While social media often gets the blame for distraction, Mark’s research points to a more persistent attention saboteur: email.
“We’ve logged every kind of computer usage, and the most consistent stress trigger we’ve found is email,” Mark said. “As soon as people open their inbox, their heart rate increases [which is a sign of rising stress]. When they close it, stress levels begin to recover.”
Email isn’t just a digital to-do list, it’s a constant source of unfinished tasks, decisions, and interruptions.
In one field study, Mark’s team asked employees to go five days without checking email at work. The results were fewer task switches and significantly lower stress levels.
“They were able to focus longer,” she said.
How to Reclaim Your Focus
Understanding what’s pulling your attention in every direction is only the first step. Attention can be retrained—with intention and consistency.

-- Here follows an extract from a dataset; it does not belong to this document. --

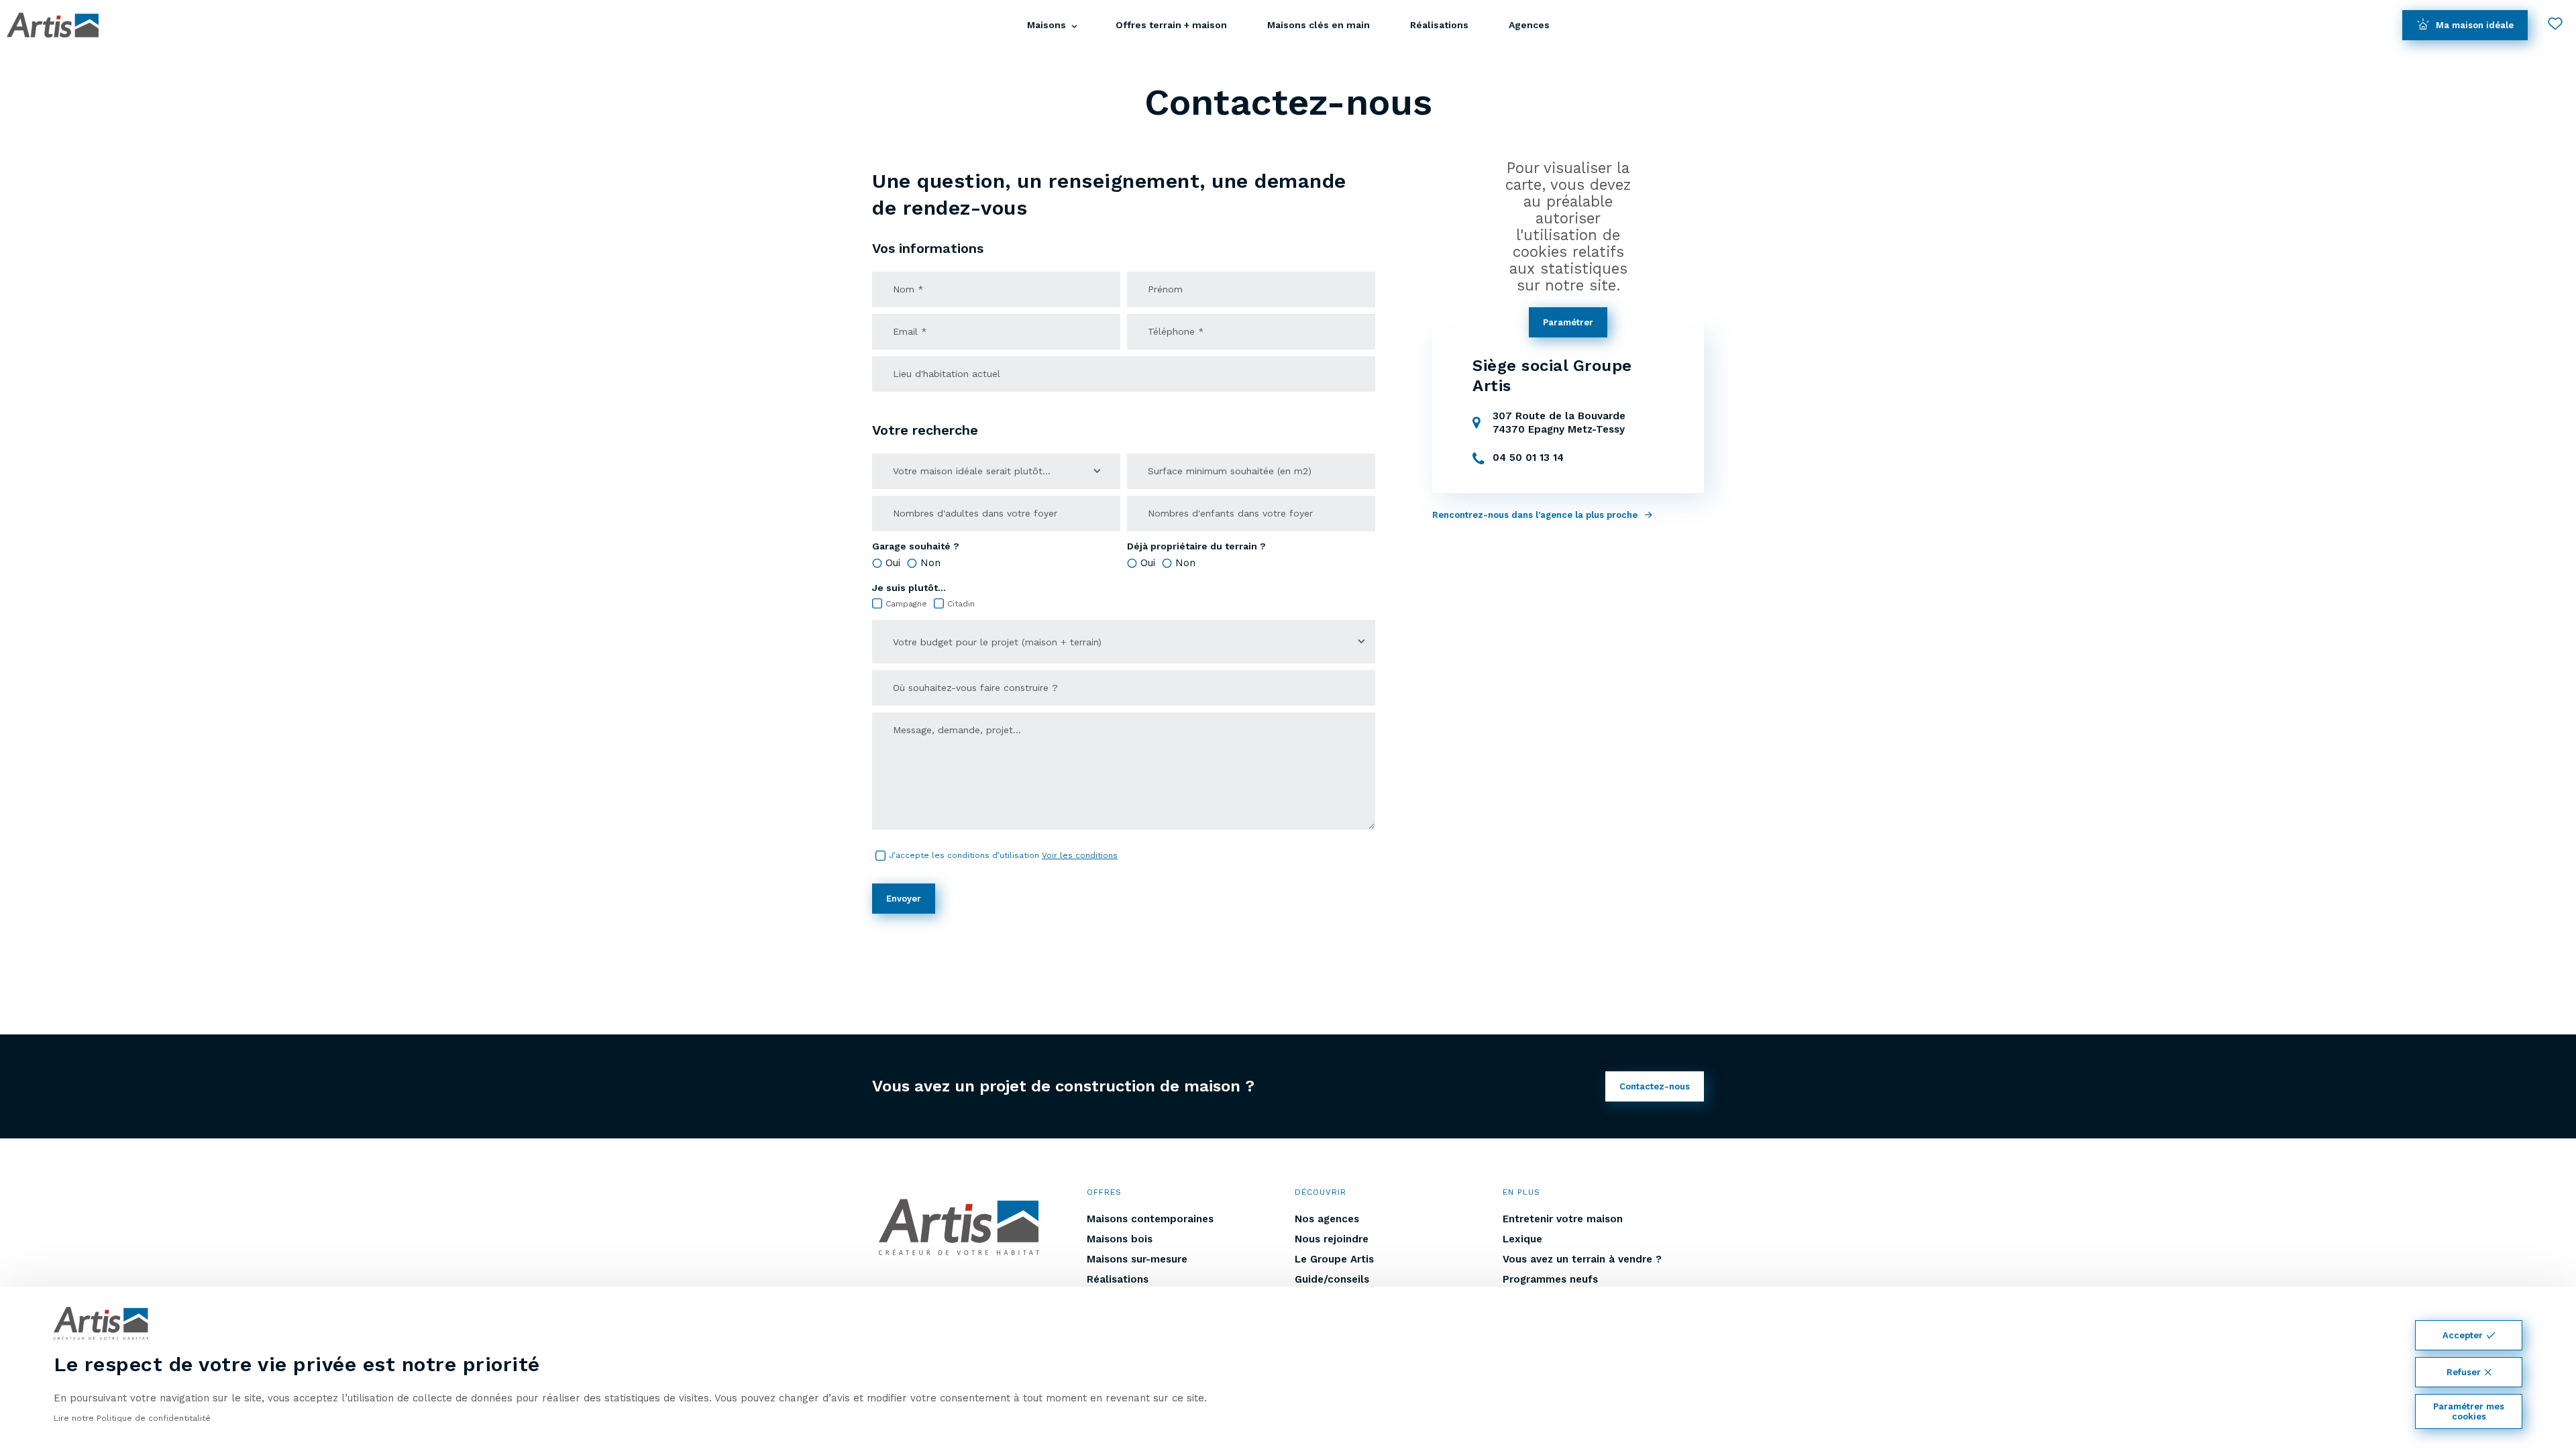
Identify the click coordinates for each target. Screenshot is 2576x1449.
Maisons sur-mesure (1137, 1259)
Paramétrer (1568, 322)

While there’s no overnight fix, even small changes practiced regularly can begin to restore your ability to focus.
Tune In to Tune Out
In her Substack, “The Future of Attention,” Mark explores ways to train the brain to focus better. Her favorite practice for restoring attention begins with building meta-awareness—the ability to recognize where your mind is going in real time.
“So many things we do are automatic,” Mark told The Epoch Times. “You see your phone and pick it up without thinking.”
She calls this automatic attention—when external cues hijack your brain. The goal, she said, is to shift toward voluntary attention—the kind you use when you’re deeply engaged in something you choose, such as reading, problem-solving, or creating. Meta-awareness is the bridge between the two.
“You see a notification, and instead of clicking immediately, you pause,” she said. “You ask: Do I actually need to respond right now?”
Mark also recommended visualizing your future self and how you want to feel at the end of the day. “If your goal is to feel calm or accomplished, ask whether staying up late to scroll is helping you get there,” she said.
When the workday ends, don’t just log off of email—mentally detach. Mark recommended avoiding email and work-related messages after hours.
“It’s not just about boundaries,” she said. “It’s about giving your brain time to recover—so when you log back in the next day, you can focus more easily.”
Take 5: A Mental Reset
To help people put that awareness into practice, Singh teaches a tool that she calls “Take Five”—a practical method designed to reset the brain and reclaim the present.
- T: Take frequent breaks: Just five minutes of fresh air, movement, or music can interrupt the buildup of stress and refresh your mind.
- A: Actively engage: When your thoughts start to drift, gently steer your attention back to the task at hand.
- K: Keep distractions low: Avoid jumping between open tabs, emails, or conversations, so your brain doesn’t splinter.
- E: Eliminate multitasking: Where possible, batch tasks and mute notifications. You’re more efficient—and less mentally depleted—when you do one thing at a time.
- Five: Take five minutes to refocus: Feeling scattered? Step away briefly, then return with clearer intention. “The key,” Singh said, “is to recharge without slipping into avoidance.” Such as letting a short break turn into an hour of procrastination.
A Marathon, Not a Sprint
For anyone feeling behind, overloaded, or discouraged, Singh offered one final reminder: Be kind to yourself.
“No one is meant to run at 100 percent all the time,” she said. “You might look at someone else and think they’re doing everything right—but you don’t know their inner story. Life is a marathon, not a sprint.”
Like any marathon, Singh said, you have to pace yourself so you don’t end up completely out of breath.
Your attention isn’t broken. It just needs space—and a little time—to catch its breath.